I just bought an HDS unit while at Gander Mountain and asked about the touch screens and the elites. He stated to me that the elites need another one or two years to get the bugs worked out of them and that he would not recommend the touch screens due to the amount of grime and crap you get on your hands while fishing.

He said to stick with the HDS Gen 2 products at this time.


----------



## fishinfool6369 (Feb 17, 2005)

Got a good deal on the new Elite 7 HDI, cant wait to get it on the boat. I have the HDS 8 on the console and hope the Elite 7 on the bow will be perfect. will let you know how it works during the year. Just dont like the concept of having to touch the screen, hard enough to keep them clean without touching them.


----------



## K gonefishin (May 4, 2004)

chardoncrestliner said:


> I just bought an HDS unit while at Gander Mountain and asked about the touch screens and the elites. He stated to me that the elites need another one or two years to get the bugs worked out of them and that he would not recommend the touch screens due to the amount of grime and crap you get on your hands while fishing.
> 
> He said to stick with the HDS Gen 2 products at this time.
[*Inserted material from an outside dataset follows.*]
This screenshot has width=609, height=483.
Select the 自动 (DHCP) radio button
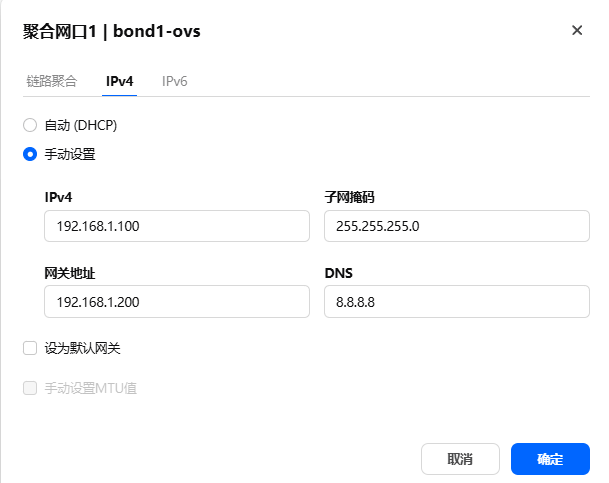click(30, 126)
The touchscreens aren't new Simrad which is also owned by Navico (parent company to Lowrance) has had them out for a couple years now. If you want reviews on how well they work I suggest doing a search on Simrad Touchscreen units. I have watched video's on youtube of the new lowrance's being left out in the freezing cold over night and they work fine with snow and ice on them in the morning they seem to work fine, they sell gloves now that work on touchscreens now. Touchscreen technology isn't new, they have been in use in vehicles for many many years and are very reliable and they are obviously sitting in sub zero temps as well. As far as the elites go, guys have had them and are reporting no problems, they will provides updates just like other lowrance units, in a year or two they will most likely be outdated with units replacing them with the latest and greatest just like the gen 1-2 units etc. Lowrance doesn't wait a year or 2 to get bugs worked out so for the very fact that guys said that tell me he knows very little about how Lowrance and their product roll out and updates work. 

No offence to the guy at Gander mountain or his opinion but I wouldn't take his advise to the bank, they are glorified shelf stockers and cashiers. You'll find much better info online. Like BBC, BBG Marine, the Hull Truth, and Walleye Central and through general Google searches. 

Touchscreens are the future, period, they just rolled out a wifi device for them so you can see exactly what's on the fishfinder on an Ipad and your smartphone, that's cool stuff.


----------



## crappiedude (Mar 12, 2006)

K gonefishin said:


> Lowrance doesn't wait a year or 2 to get bugs worked out so for the very fact that guys said that tell me he knows very little about how Lowrance and their product roll out and updates work.
> 
> No offense to the guy at Gander mountain or his opinion but I wouldn't take his advise to the bank, they are glorified shelf stockers and cashiers. *You'll find much better info online. Like BBC, BBG Marine, the Hull Truth, and Walleye Central *and through general Google searches.
> 
> Touchscreens are the future, period, they just rolled out a wifi device for them so you can see exactly what's on the finder on an Ipad and your smartphone, that's cool stuff.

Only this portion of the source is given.